The frozen meals program is a partnership between the CAB - the Centre d'action bénévole du Haut-Saint-François - and IGA Cookshire, which creates the meals. Anyone is eligible to receive them; persons age 70 or older receive a receipt for an income tax credit for Home Support Services for Seniors. For the menu or to place your order, contact the CAB at 819-560-8540, option 9 (English).

END-OF-LIFE LAW
Tonight, Wednesday, January 27, is an interactive video-conference on the new End of Life Law regarding health care at the end of life. It's offered by Educaloi, a non-profit organization. It's from 6:30 to 8 p.m., in English, at the Eaton Valley Community Learning Centre, Pope Memorial Elementary School, 523 Stokes, Bury. All are welcome. Info: 819-872-3771.

VIACTIVE
Four weekly bilingual Viactive exercise groups for seniors are in full swing. They're all on Wednesdays. The Bury group meets 9:45 to 11 a.m. at the Armoury Community Centre, 563 Main Street. Info: 819-872-3600 or 819-872-1073. The Cookshire group is 10 to 11 a.m., at the Manoir de l'Eau vive, 210 Principale East. Info: 819-875-5210. The Newport group is from 1:30 to 3 p.m. at the Municipal Hall, 1452 Route 212, in Island Brook. Info: 819-560-8565. And the Sawyerville group meets 10 to 11 a.m. at the Sawyerville Community Centre, 6 Church Street. Info: 819-889-2630.

SEEDS
Get set for the annual Seed Festival on Saturday, February 20, at the Sawyerville Hotel and the Sawyerville Community Centre, courtesy of the Sawyerville Community Garden.

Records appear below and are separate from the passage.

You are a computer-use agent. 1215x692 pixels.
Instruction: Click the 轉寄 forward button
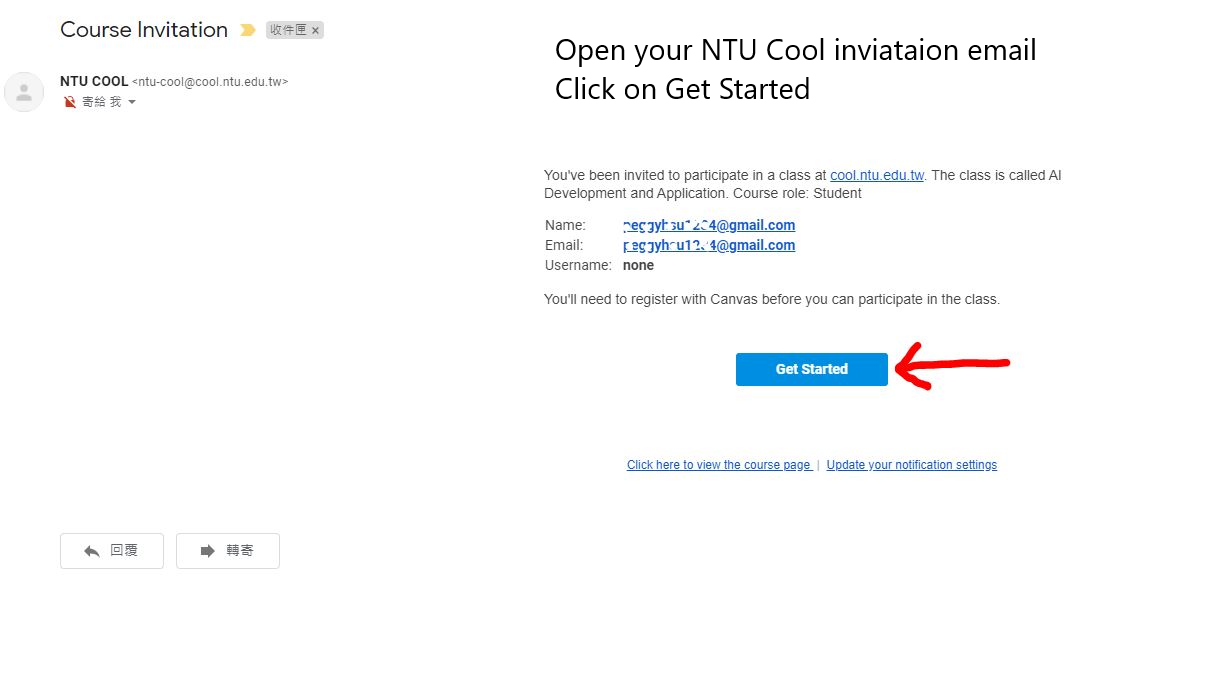coord(228,551)
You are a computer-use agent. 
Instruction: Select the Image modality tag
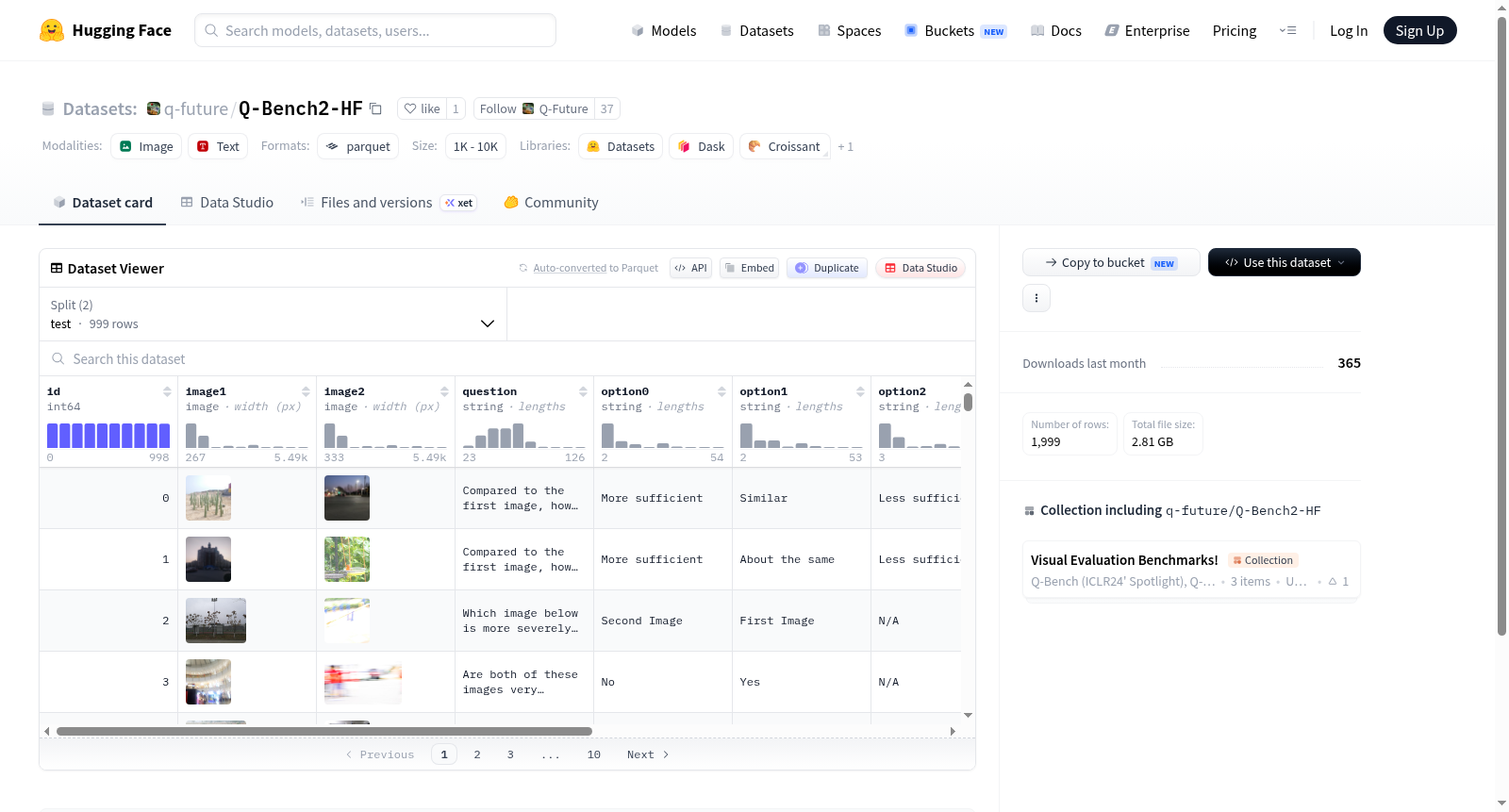point(146,146)
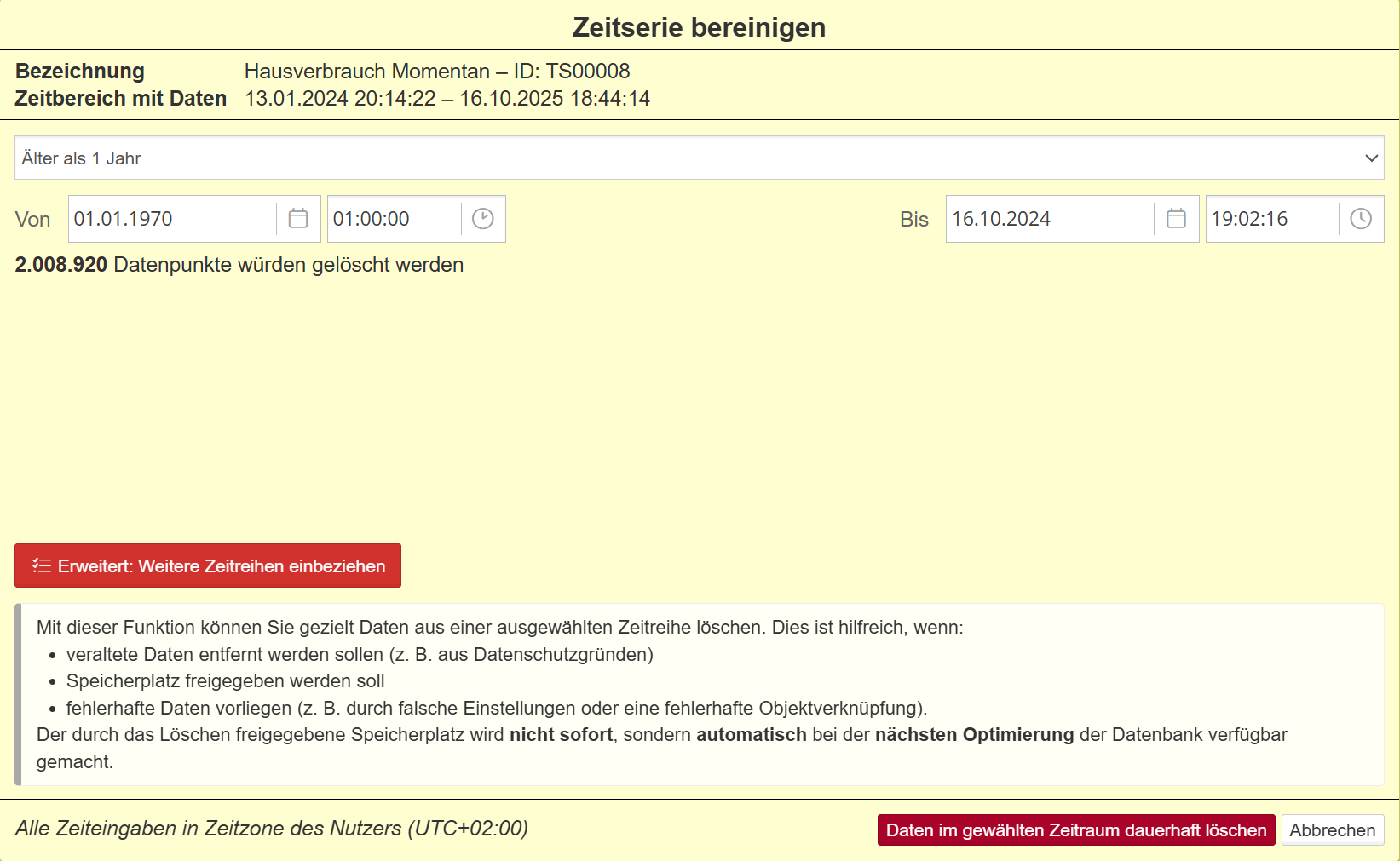Click 'Weitere Zeitreihen einbeziehen' button label
This screenshot has height=861, width=1400.
click(x=222, y=566)
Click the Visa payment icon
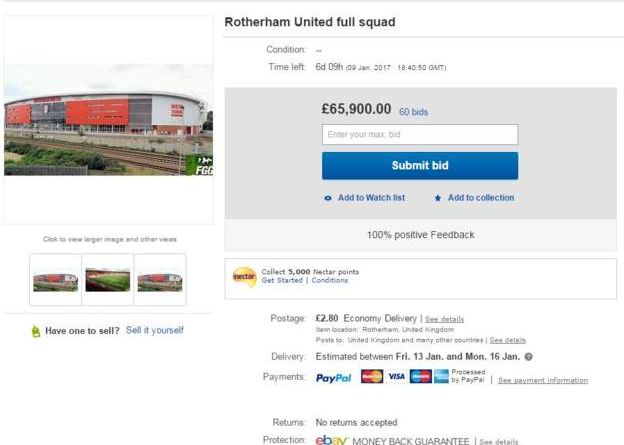 pos(396,377)
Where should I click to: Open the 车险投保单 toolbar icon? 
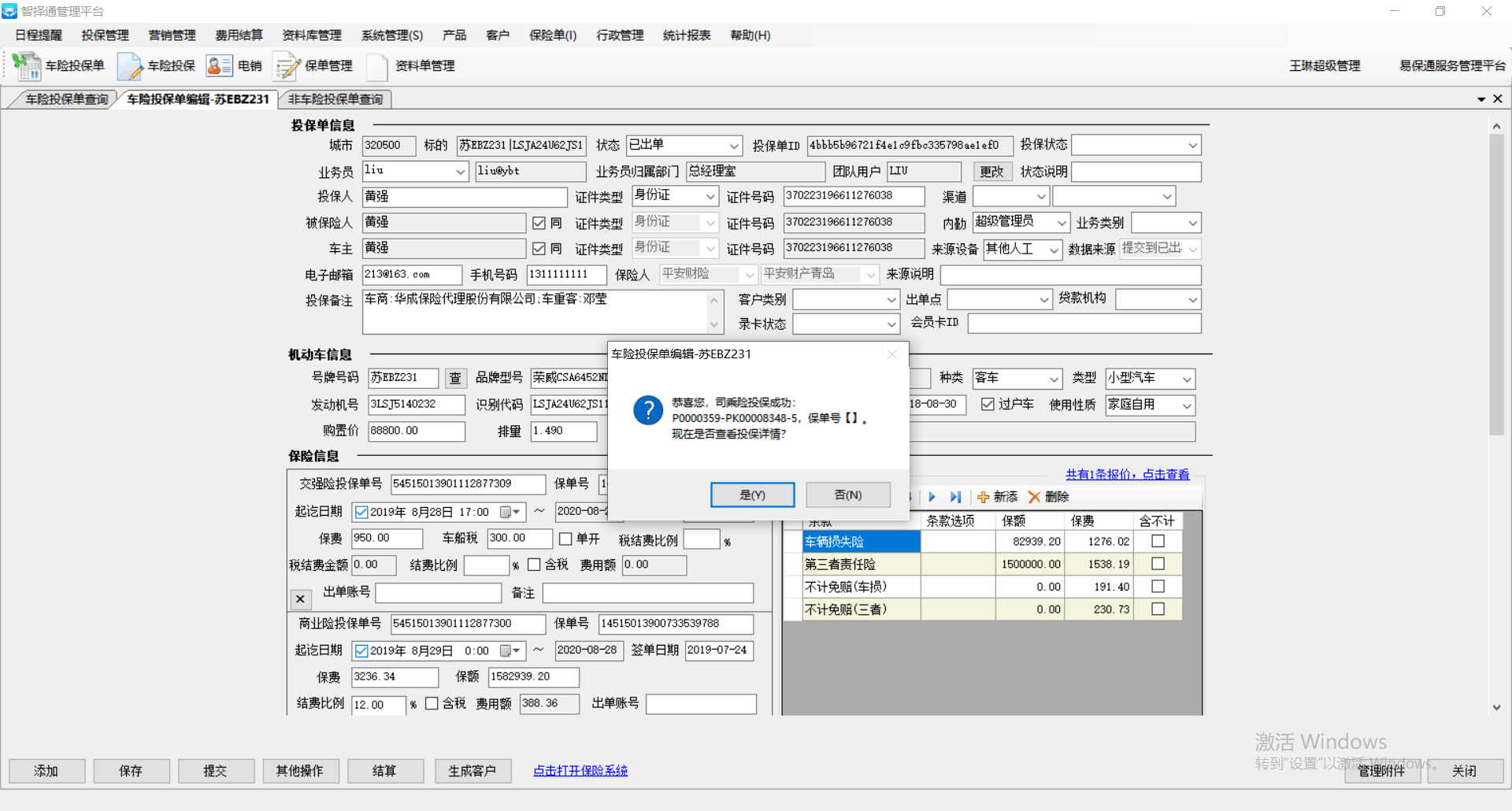click(28, 66)
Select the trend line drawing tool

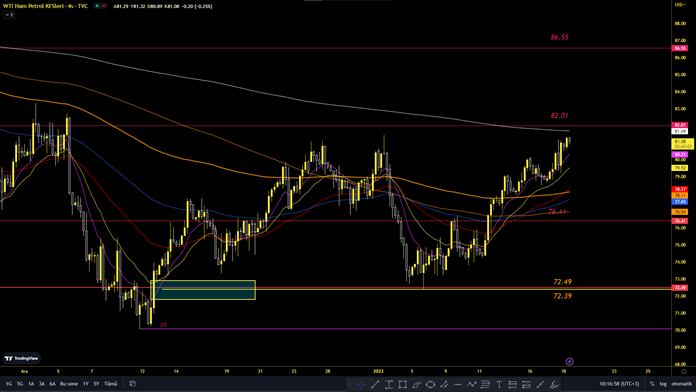pyautogui.click(x=375, y=384)
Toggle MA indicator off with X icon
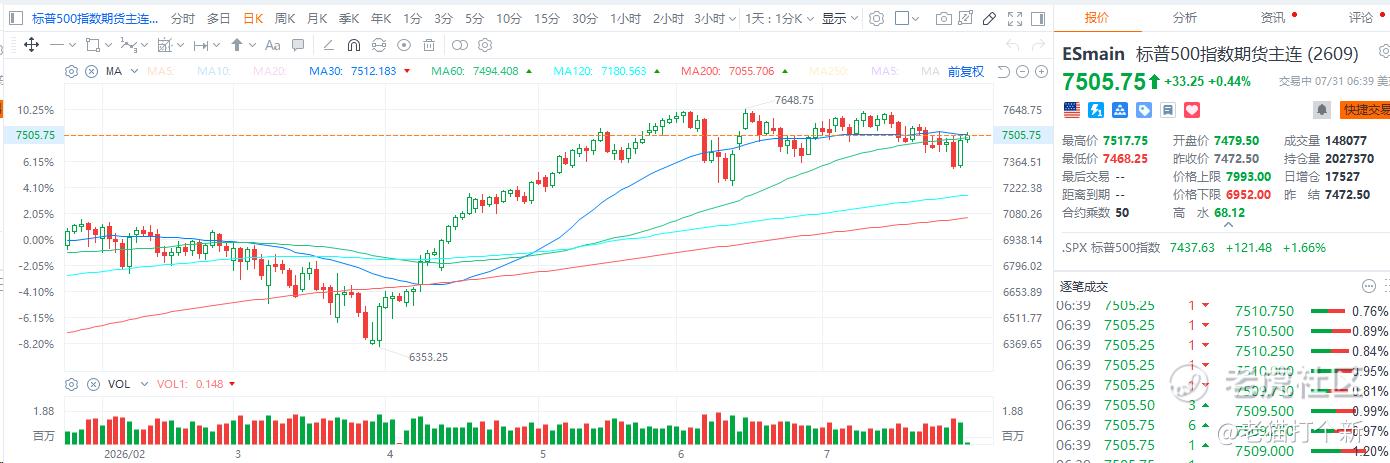 [91, 71]
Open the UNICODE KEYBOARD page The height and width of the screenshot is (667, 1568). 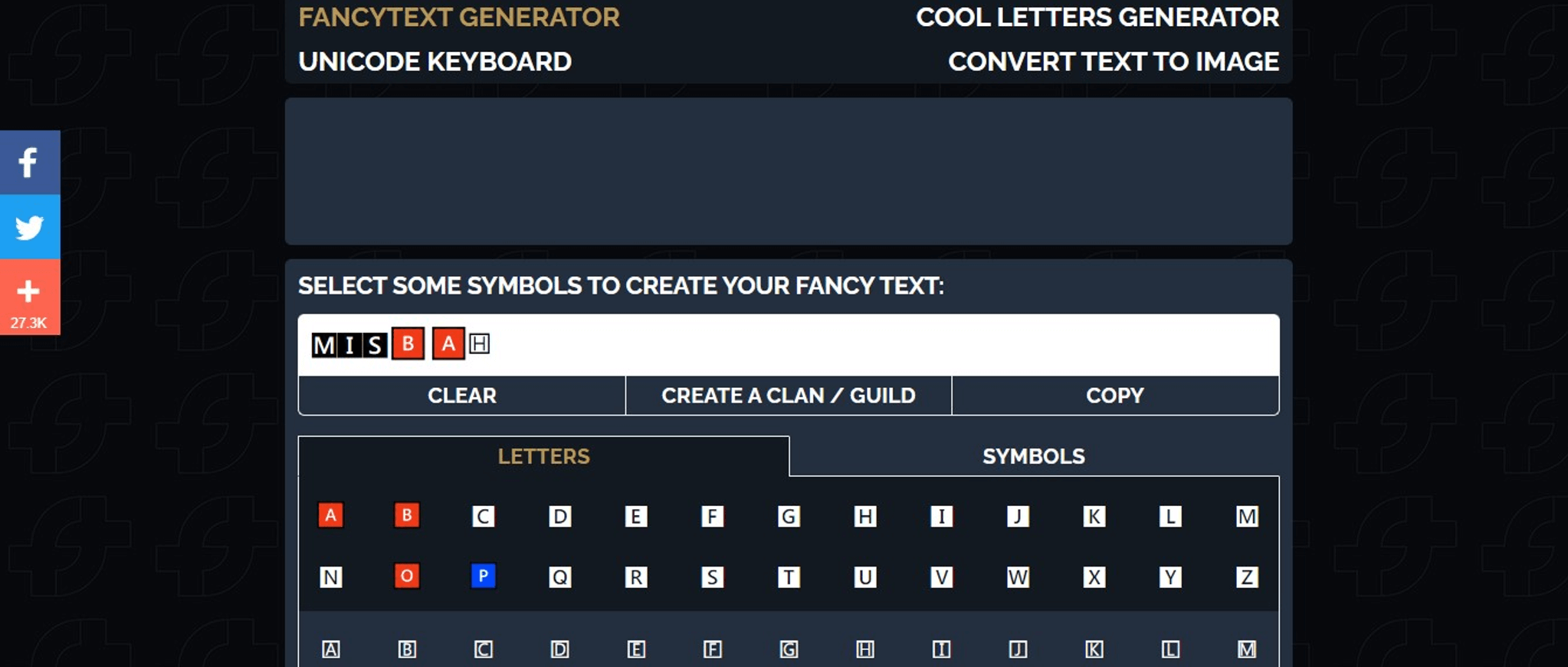(435, 61)
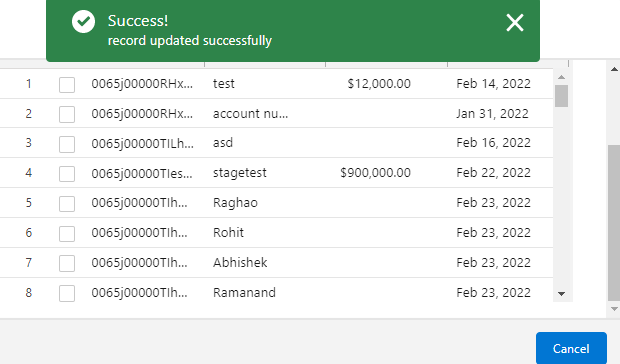
Task: Click the Feb 14, 2022 date cell
Action: point(493,84)
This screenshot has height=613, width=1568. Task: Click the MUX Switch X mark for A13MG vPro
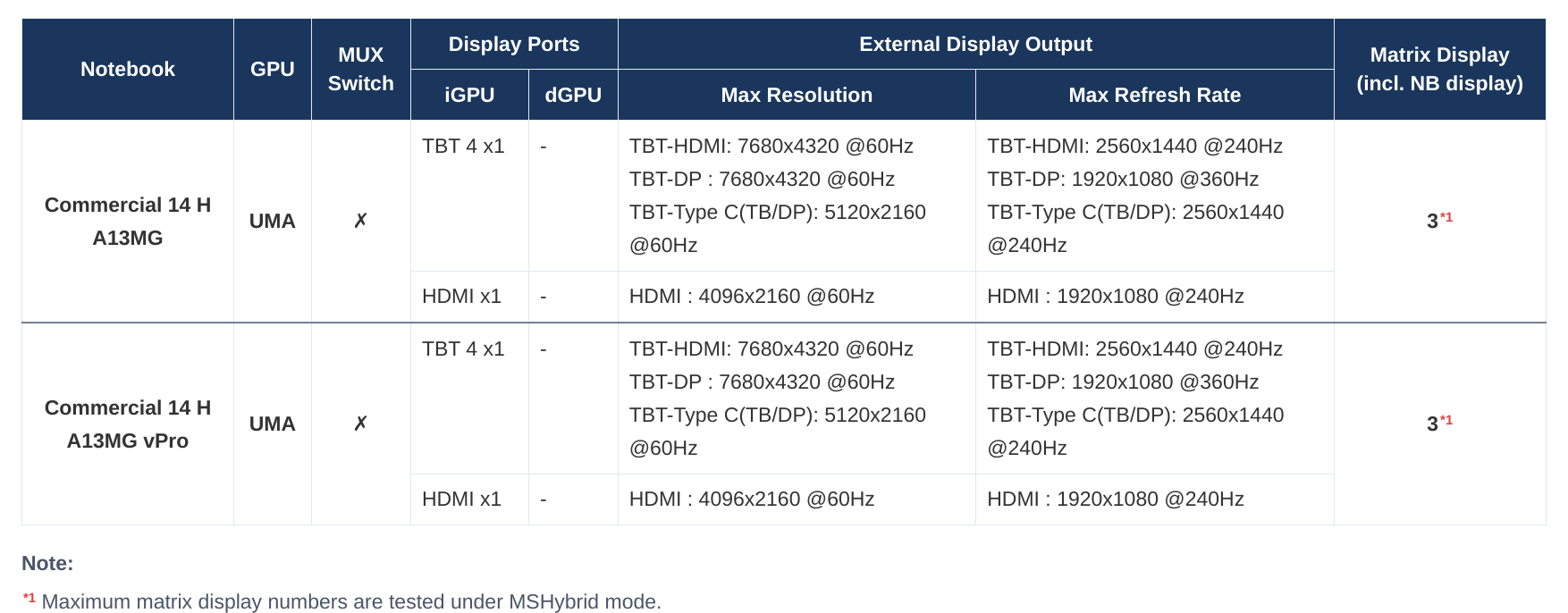pyautogui.click(x=360, y=424)
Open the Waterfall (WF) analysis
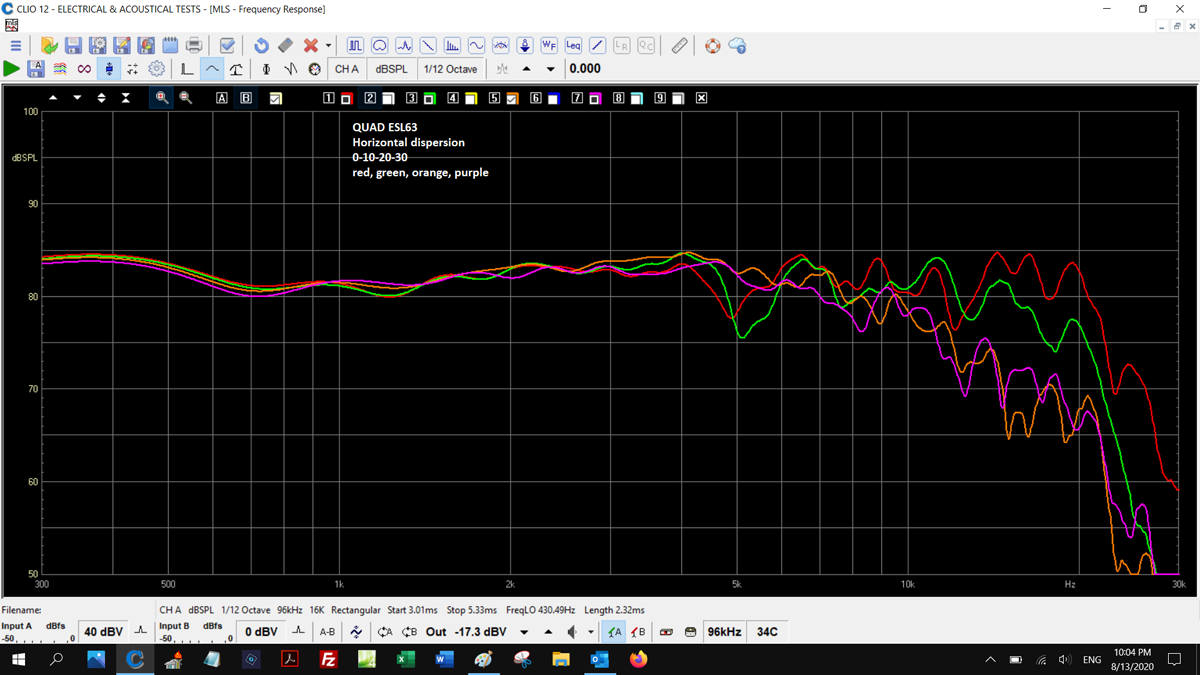This screenshot has width=1200, height=675. click(549, 46)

And find out about the Seed Collective CoSMOS, offering workshops on producing and processing seeds, under the guidance of seed guru Brian Creelman. Info: chantalbolduc99@bell.net, or 819-889-3196.

CHURCHES
Messy Church: Wednesday, February 3, at 5:15 p.m. at the St. Paul's Anglican Church in Bury. It is for all ages, but especially for families with young children. It's a free, intergenerational evening of stories, crafts and supper. To have your place at the table, register in advance by calling 819-884-1203 or 819-239-6902. All are welcome.

Anglican: Sunday services are at 9:30 a.m. in Bury and at 11 a.m. in Cookshire, in the lower level of the Trinity United Church, 190 Principale West. Holy Eucharist is the first and third Sundays of the month, and Sunday morning prayers are the second and fourth Sundays. On January 31, the fifth Sunday of the month, all of the Anglican churches in the area gather at St. George's Anglican Church in Lennoxville for a "Deanery Service" at 10:30 a.m., followed by a potluck lunch. (No services in Bury or Cookshire on this day.) Info: 819-239-6902.

Baptist: In Sawyerville, the worship service is at 9 a.m. in French, and 11 a.m. in English. Sunday school is at 10 a.m. in English and French. Info: 819-239-8818.

United: Sunday services are at 9:30 a.m. in Cookshire and 11 a.m. in Sawyerville. Info: 819-889-2838 (listen to message or leave one).